EXERCISE MATERIAL:
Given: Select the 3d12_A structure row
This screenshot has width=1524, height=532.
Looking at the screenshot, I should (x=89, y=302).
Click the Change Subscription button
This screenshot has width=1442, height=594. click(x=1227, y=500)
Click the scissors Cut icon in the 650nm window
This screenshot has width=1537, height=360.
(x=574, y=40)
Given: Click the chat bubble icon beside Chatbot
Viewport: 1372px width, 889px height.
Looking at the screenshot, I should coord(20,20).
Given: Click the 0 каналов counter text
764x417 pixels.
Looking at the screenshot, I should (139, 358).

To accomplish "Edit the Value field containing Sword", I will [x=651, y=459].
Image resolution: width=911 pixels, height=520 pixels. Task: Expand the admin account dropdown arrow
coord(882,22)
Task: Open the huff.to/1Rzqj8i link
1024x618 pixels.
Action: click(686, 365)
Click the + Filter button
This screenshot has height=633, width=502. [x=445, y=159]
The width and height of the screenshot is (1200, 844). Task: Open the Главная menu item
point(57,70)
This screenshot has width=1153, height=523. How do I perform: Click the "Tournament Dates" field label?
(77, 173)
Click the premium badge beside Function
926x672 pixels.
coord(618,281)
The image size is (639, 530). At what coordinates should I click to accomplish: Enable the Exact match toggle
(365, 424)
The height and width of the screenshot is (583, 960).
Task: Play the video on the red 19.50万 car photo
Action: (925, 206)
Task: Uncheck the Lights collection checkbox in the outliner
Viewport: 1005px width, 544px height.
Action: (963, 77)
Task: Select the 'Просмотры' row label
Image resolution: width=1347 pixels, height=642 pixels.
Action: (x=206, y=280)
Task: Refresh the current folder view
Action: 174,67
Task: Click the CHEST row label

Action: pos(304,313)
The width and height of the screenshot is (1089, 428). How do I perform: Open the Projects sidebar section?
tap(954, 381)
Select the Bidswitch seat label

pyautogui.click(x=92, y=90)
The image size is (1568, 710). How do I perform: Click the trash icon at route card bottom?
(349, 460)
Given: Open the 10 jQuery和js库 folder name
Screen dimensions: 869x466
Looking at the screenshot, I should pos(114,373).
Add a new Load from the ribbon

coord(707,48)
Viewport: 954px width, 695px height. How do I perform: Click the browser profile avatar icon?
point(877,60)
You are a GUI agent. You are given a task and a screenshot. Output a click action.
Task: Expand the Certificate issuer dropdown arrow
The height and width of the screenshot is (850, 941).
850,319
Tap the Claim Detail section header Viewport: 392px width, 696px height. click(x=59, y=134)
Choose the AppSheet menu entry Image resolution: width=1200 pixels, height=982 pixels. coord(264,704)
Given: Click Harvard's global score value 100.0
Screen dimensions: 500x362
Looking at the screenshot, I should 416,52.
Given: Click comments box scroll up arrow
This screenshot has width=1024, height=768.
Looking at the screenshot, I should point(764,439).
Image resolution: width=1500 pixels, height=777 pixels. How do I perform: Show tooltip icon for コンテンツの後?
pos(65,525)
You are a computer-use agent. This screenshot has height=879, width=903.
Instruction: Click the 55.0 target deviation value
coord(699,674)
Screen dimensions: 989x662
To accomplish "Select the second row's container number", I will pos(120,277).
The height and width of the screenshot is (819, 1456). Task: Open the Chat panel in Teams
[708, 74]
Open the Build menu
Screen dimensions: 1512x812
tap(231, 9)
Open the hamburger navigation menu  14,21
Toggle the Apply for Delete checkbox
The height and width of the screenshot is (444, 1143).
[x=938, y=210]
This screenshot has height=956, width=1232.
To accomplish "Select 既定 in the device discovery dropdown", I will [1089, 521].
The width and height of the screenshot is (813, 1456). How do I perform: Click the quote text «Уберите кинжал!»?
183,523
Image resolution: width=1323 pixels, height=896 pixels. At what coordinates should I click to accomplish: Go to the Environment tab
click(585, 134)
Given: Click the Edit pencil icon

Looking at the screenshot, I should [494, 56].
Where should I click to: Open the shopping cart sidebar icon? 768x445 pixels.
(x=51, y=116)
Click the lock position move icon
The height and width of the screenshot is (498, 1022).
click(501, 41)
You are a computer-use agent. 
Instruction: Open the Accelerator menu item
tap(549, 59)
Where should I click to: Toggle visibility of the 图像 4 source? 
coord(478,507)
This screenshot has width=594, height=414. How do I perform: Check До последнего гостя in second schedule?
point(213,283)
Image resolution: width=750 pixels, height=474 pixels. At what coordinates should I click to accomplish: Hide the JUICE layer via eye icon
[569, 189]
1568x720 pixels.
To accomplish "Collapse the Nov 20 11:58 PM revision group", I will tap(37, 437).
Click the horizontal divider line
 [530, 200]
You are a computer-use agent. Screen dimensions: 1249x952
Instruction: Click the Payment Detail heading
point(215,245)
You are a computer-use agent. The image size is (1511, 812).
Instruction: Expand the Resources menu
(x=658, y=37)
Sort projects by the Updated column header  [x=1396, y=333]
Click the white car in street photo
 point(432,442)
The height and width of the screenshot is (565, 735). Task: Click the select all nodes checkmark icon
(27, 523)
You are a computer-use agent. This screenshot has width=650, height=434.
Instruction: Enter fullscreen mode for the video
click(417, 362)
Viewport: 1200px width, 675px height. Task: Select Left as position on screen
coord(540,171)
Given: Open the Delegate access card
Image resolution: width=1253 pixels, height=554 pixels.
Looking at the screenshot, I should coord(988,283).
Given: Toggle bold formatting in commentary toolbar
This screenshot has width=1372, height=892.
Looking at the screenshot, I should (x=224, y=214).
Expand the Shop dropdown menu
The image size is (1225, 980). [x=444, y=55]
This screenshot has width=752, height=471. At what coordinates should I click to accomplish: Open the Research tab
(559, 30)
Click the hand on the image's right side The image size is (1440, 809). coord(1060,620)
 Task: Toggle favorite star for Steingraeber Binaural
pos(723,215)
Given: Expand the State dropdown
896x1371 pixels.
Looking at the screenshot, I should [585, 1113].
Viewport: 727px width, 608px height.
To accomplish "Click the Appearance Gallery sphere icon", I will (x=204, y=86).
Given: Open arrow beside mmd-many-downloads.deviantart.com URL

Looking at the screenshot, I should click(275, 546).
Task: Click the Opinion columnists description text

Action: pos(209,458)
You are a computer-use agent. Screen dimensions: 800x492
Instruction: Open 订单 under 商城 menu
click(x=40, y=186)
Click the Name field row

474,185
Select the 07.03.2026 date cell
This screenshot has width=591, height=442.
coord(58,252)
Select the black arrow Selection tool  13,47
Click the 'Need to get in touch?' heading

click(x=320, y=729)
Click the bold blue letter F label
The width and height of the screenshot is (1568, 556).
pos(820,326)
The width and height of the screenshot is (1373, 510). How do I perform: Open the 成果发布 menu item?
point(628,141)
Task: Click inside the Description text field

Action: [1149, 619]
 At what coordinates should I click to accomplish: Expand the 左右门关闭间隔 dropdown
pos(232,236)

EXERCISE DIRECTIONS: Retype all of the material above with every character intact.

SOLUTION TO THIS PROBLEM:
Given: Select the 3d12_A structure row
This screenshot has width=1524, height=532.
Looking at the screenshot, I should (x=89, y=302).
Click the Change Subscription button
This screenshot has width=1442, height=594. click(x=1227, y=500)
Click the scissors Cut icon in the 650nm window
This screenshot has width=1537, height=360.
(x=574, y=40)
Given: Click the chat bubble icon beside Chatbot
Viewport: 1372px width, 889px height.
Looking at the screenshot, I should coord(20,20).
Given: Click the 0 каналов counter text
764x417 pixels.
Looking at the screenshot, I should (139, 358).

To accomplish "Edit the Value field containing Sword", I will [x=651, y=459].
Image resolution: width=911 pixels, height=520 pixels. Task: Expand the admin account dropdown arrow
coord(882,22)
Task: Open the huff.to/1Rzqj8i link
1024x618 pixels.
Action: click(686, 365)
Click the + Filter button
This screenshot has height=633, width=502. [x=445, y=159]
The width and height of the screenshot is (1200, 844). Task: Open the Главная menu item
point(57,70)
This screenshot has width=1153, height=523. How do I perform: Click the "Tournament Dates" field label?
(77, 173)
Click the premium badge beside Function
926x672 pixels.
coord(618,281)
The image size is (639, 530). At what coordinates should I click to accomplish: Enable the Exact match toggle
(365, 424)
The height and width of the screenshot is (583, 960).
Task: Play the video on the red 19.50万 car photo
Action: (925, 206)
Task: Uncheck the Lights collection checkbox in the outliner
Viewport: 1005px width, 544px height.
Action: (963, 77)
Task: Select the 'Просмотры' row label
Image resolution: width=1347 pixels, height=642 pixels.
Action: (x=206, y=280)
Task: Refresh the current folder view
Action: 174,67
Task: Click the CHEST row label

Action: pos(304,313)
The width and height of the screenshot is (1089, 428). How do I perform: Open the Projects sidebar section?
tap(954, 381)
Select the Bidswitch seat label

pyautogui.click(x=92, y=90)
The image size is (1568, 710). How do I perform: Click the trash icon at route card bottom?
(349, 460)
Given: Open the 10 jQuery和js库 folder name
Screen dimensions: 869x466
Looking at the screenshot, I should pos(114,373).
Add a new Load from the ribbon

coord(707,48)
Viewport: 954px width, 695px height. How do I perform: Click the browser profile avatar icon?
point(877,60)
You are a GUI agent. You are given a task and a screenshot. Output a click action.
Task: Expand the Certificate issuer dropdown arrow
The height and width of the screenshot is (850, 941).
850,319
Tap the Claim Detail section header Viewport: 392px width, 696px height. click(x=59, y=134)
Choose the AppSheet menu entry Image resolution: width=1200 pixels, height=982 pixels. coord(264,704)
Given: Click Harvard's global score value 100.0
Screen dimensions: 500x362
Looking at the screenshot, I should 416,52.
Given: Click comments box scroll up arrow
This screenshot has width=1024, height=768.
Looking at the screenshot, I should point(764,439).
Image resolution: width=1500 pixels, height=777 pixels. How do I perform: Show tooltip icon for コンテンツの後?
pos(65,525)
You are a computer-use agent. This screenshot has height=879, width=903.
Instruction: Click the 55.0 target deviation value
coord(699,674)
Screen dimensions: 989x662
To accomplish "Select the second row's container number", I will pos(120,277).
The height and width of the screenshot is (819, 1456). Task: Open the Chat panel in Teams
[708, 74]
Open the Build menu
Screen dimensions: 1512x812
tap(231, 9)
Open the hamburger navigation menu  14,21
Toggle the Apply for Delete checkbox
The height and width of the screenshot is (444, 1143).
[x=938, y=210]
This screenshot has height=956, width=1232.
To accomplish "Select 既定 in the device discovery dropdown", I will [1089, 521].
The width and height of the screenshot is (813, 1456). How do I perform: Click the quote text «Уберите кинжал!»?
183,523
Image resolution: width=1323 pixels, height=896 pixels. At what coordinates should I click to accomplish: Go to the Environment tab
click(585, 134)
Given: Click the Edit pencil icon

Looking at the screenshot, I should [494, 56].
Where should I click to: Open the shopping cart sidebar icon? 768x445 pixels.
(x=51, y=116)
Click the lock position move icon
The height and width of the screenshot is (498, 1022).
click(501, 41)
You are a computer-use agent. 
Instruction: Open the Accelerator menu item
tap(549, 59)
Where should I click to: Toggle visibility of the 图像 4 source? 
coord(478,507)
This screenshot has width=594, height=414. How do I perform: Check До последнего гостя in second schedule?
point(213,283)
Image resolution: width=750 pixels, height=474 pixels. At what coordinates should I click to accomplish: Hide the JUICE layer via eye icon
[569, 189]
1568x720 pixels.
To accomplish "Collapse the Nov 20 11:58 PM revision group", I will tap(37, 437).
Click the horizontal divider line
 [530, 200]
You are a computer-use agent. Screen dimensions: 1249x952
Instruction: Click the Payment Detail heading
point(215,245)
You are a computer-use agent. The image size is (1511, 812).
Instruction: Expand the Resources menu
(x=658, y=37)
Sort projects by the Updated column header  [x=1396, y=333]
Click the white car in street photo
 point(432,442)
The height and width of the screenshot is (565, 735). Task: Click the select all nodes checkmark icon
(27, 523)
You are a computer-use agent. This screenshot has width=650, height=434.
Instruction: Enter fullscreen mode for the video
click(417, 362)
Viewport: 1200px width, 675px height. Task: Select Left as position on screen
coord(540,171)
Given: Open the Delegate access card
Image resolution: width=1253 pixels, height=554 pixels.
Looking at the screenshot, I should coord(988,283).
Given: Toggle bold formatting in commentary toolbar
This screenshot has width=1372, height=892.
Looking at the screenshot, I should (x=224, y=214).
Expand the Shop dropdown menu
The image size is (1225, 980). [x=444, y=55]
This screenshot has width=752, height=471. At what coordinates should I click to accomplish: Open the Research tab
(559, 30)
Click the hand on the image's right side The image size is (1440, 809). coord(1060,620)
 Task: Toggle favorite star for Steingraeber Binaural
pos(723,215)
Given: Expand the State dropdown
896x1371 pixels.
Looking at the screenshot, I should [585, 1113].
Viewport: 727px width, 608px height.
To accomplish "Click the Appearance Gallery sphere icon", I will (x=204, y=86).
Given: Open arrow beside mmd-many-downloads.deviantart.com URL

Looking at the screenshot, I should click(275, 546).
Task: Click the Opinion columnists description text

Action: pos(209,458)
You are a computer-use agent. Screen dimensions: 800x492
Instruction: Open 订单 under 商城 menu
click(x=40, y=186)
Click the Name field row

474,185
Select the 07.03.2026 date cell
This screenshot has width=591, height=442.
coord(58,252)
Select the black arrow Selection tool  13,47
Click the 'Need to get in touch?' heading

click(x=320, y=729)
Click the bold blue letter F label
The width and height of the screenshot is (1568, 556).
pos(820,326)
The width and height of the screenshot is (1373, 510). How do I perform: Open the 成果发布 menu item?
point(628,141)
Task: Click inside the Description text field

Action: [1149, 619]
 At what coordinates should I click to accomplish: Expand the 左右门关闭间隔 dropdown
pos(232,236)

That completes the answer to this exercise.